Cy Twombly, a prominent abstract artist whose popularity has only grown since his death in 2011, is best known for his large, abstract paintings—“passionate splashes of color … curves of white chalk looping through darkness.” Rivkin describes the artist’s work as an actualization of “the bewildering slipstream between thinking and feeling.” Twombly’s most staunch admirers are ecstatically unnerved by his canvases; a woman once spontaneously kissed one painting, leaving behind a lipsticked print. (She was, as lovers often are, unrepentant.) But, outside the art world, Twombly’s messy, seemingly thoughtless style inspired confusion and disdain. His scratchy, hectic paintings have led the unimaginative to shrug, “My kid could do that.”

Rivkin is intensely focused on the “complex arrangements of love and domesticity” that filled Twombly’s life—from his early love affair with a married Robert Rauschenberg, to his impenetrable and improbable marriage to the Italian heiress Tatiana Franchetti, to his decades-long entwinement with his assistant and rumored paramour, Nicola del Roscio.

I came to Chalk with an adoring familiarity with Twombly’s work but almost no knowledge of his life. He would have wanted it this way, as he was mysterious with reporters and often secretive with even his closest friends.
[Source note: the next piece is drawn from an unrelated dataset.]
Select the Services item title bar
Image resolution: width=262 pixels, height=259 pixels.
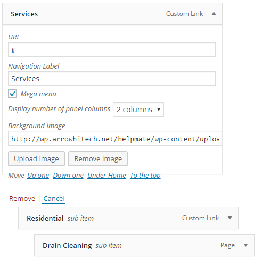click(x=112, y=14)
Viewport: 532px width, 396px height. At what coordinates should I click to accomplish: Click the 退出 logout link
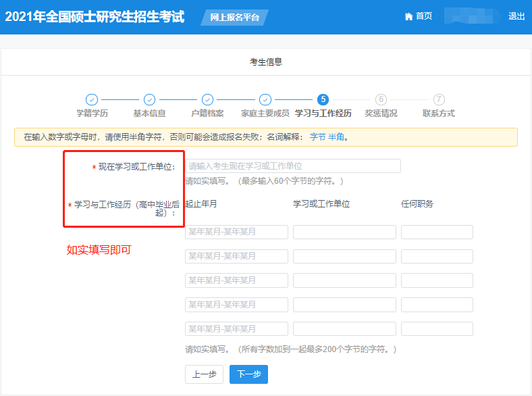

When the writer Edmund White asked him what his parents did, Twombly said, “They were Sicilian ceramicists.” (This was a lie.) When asked how many paintings would be in his MoMA show, he said, without blinking, “Forty thousand.” The Twombly Foundation, under the presidency of del Roscio, is faithful to the artist’s recalcitrance. Yet Rivkin takes the position that “Life and art are never separate conversations. It’s easy to read—and overread—the biographical in Twombly’s art. He practically dares you.”